Sadly, nobody can be completely protected from this type of malware, especially nowadays, where newer and more sophisticated infections like .725 Virus Ransomware come up with even more tricky infection abilities. The hackers try to use various methods to spread their malware – mass spam campaigns, misleading links, infected attachments, compromised installers, fake ads, pop-ups and illegal website are just some of them. However, just a bit of common sense can greatly reduce the chance of catching such an infection. Be more careful when interacting with web content, stick only to sources that you trust, don’t open attachments or emails from people you don’t know and use only reputed sites when it comes down to the software you install on your computer. Last but not least, make sure you backup all of your important information regularly so you can always recover it in a case of Ransomware attack.
.725 Virus Ransomware Removal
Prior to starting to execute the steps from the guide, we advise you to either bookmark this page or open it on a separate device since throughout the process of completing the guide, you might need to exit your browser.
1: Using Safe Mode
Before beginning to troubleshoot the issue, you are advised to enter Safe Mode on your PC. If you do not know how to do that, use this guide on how to enter Safe Mode.
2: Spotting the process
Open your Task Manager using the Ctrl + Shift + Esc key combination. Next, go to the processes tab and carefully look through the list for any shady entries. Usually, malicious processes will be consuming large amounts of CPU and RAM and will either have no description or will have a suspicious-looking one.
Once you identify the virus’ process, right-click on it and select Open File Location. Delete everything in the folder that opens if you are sure that the process was malicious.
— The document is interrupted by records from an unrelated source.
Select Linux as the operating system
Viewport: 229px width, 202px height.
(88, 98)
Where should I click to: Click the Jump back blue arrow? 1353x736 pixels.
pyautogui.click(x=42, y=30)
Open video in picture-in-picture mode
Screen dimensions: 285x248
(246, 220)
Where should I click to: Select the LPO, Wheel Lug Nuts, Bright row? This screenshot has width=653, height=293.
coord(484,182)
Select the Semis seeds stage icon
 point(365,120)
If you are not sure, contact us in the comments.
Go back to the Task Manager and end the potentially harmful process.
3: Hosts file IP’s
Go to your start menu and in the search field, paste the following address: notepad %windir%/system32/Drivers/etc/hosts. Select the first result and look at the bottom of the newly opened notepad file. See if there are any IP’s below “Localhost” and tell us in the comments if there were any IP addresses.
4: System Configuration Startup Programs
Type System Configuration in the Windows search bar and open the first result. Go to the Startup tab and take a look at the list of startup programs (on Windows 10, the Startup programs can be seen in the Startup Section of the Task Manager). If any of them look shady or have unknown manufacturer or a manufacturer with a sketchy name, uncheck those entries and click on OK.
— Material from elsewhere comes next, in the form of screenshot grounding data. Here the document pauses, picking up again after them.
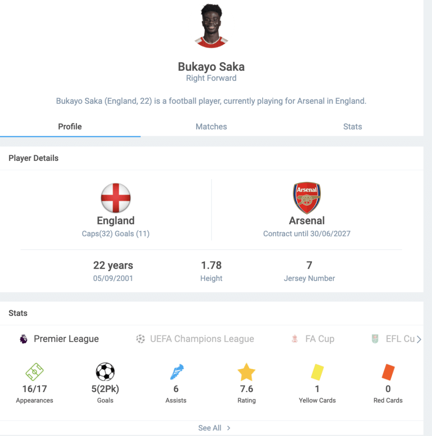Click the Premier League logo icon

(x=24, y=339)
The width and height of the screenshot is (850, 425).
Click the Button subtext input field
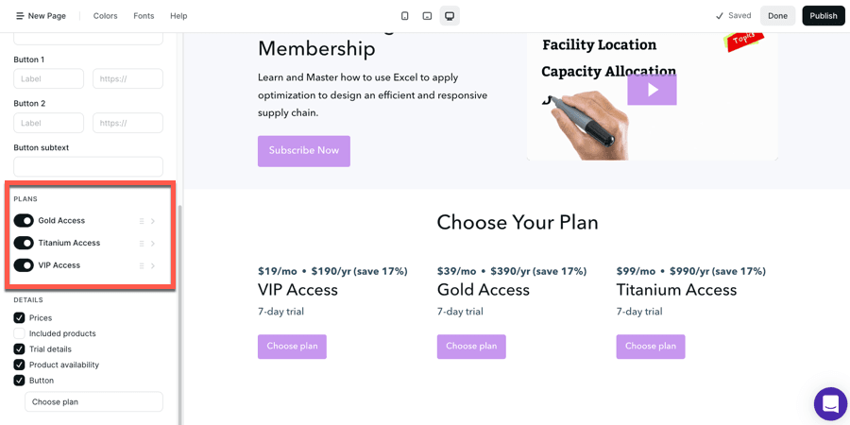coord(88,166)
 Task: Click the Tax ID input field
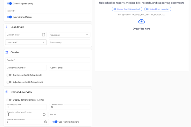pyautogui.click(x=69, y=114)
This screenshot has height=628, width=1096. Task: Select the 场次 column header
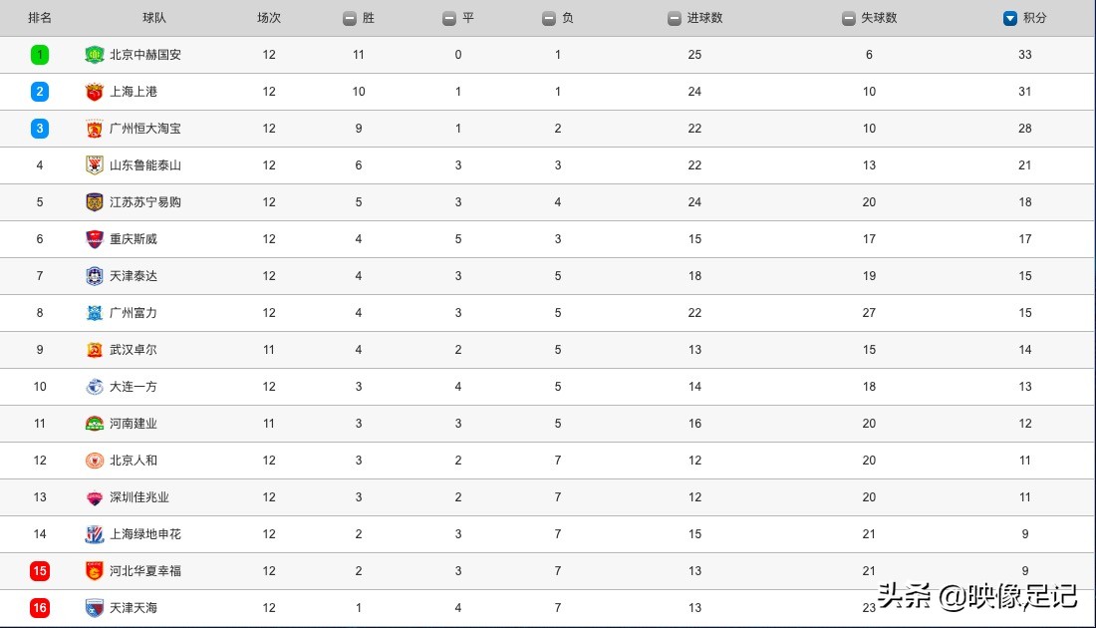point(269,18)
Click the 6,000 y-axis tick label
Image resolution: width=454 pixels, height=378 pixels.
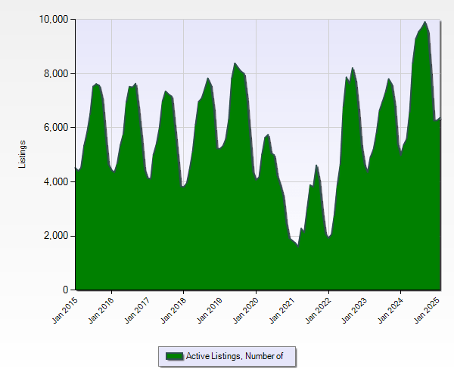coord(56,128)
Open the Run window (WinKey + R), type regedit and press Enter. Once the Registry Editor opens, press Ctrl + F and type the name of the virus. Select Find Next and delete whatever gets found that has the virus’ name. Do that with all search results.
6: Deleting potential virus files
Open the Start Menu and separately type each of the following locations: %AppData% %LocalAppData% %ProgramData% %WinDir% %Temp% . Open each of those folders and sort their contents by date. Delete the most recent files and folders. When you open the Temp folder, delete everything in it.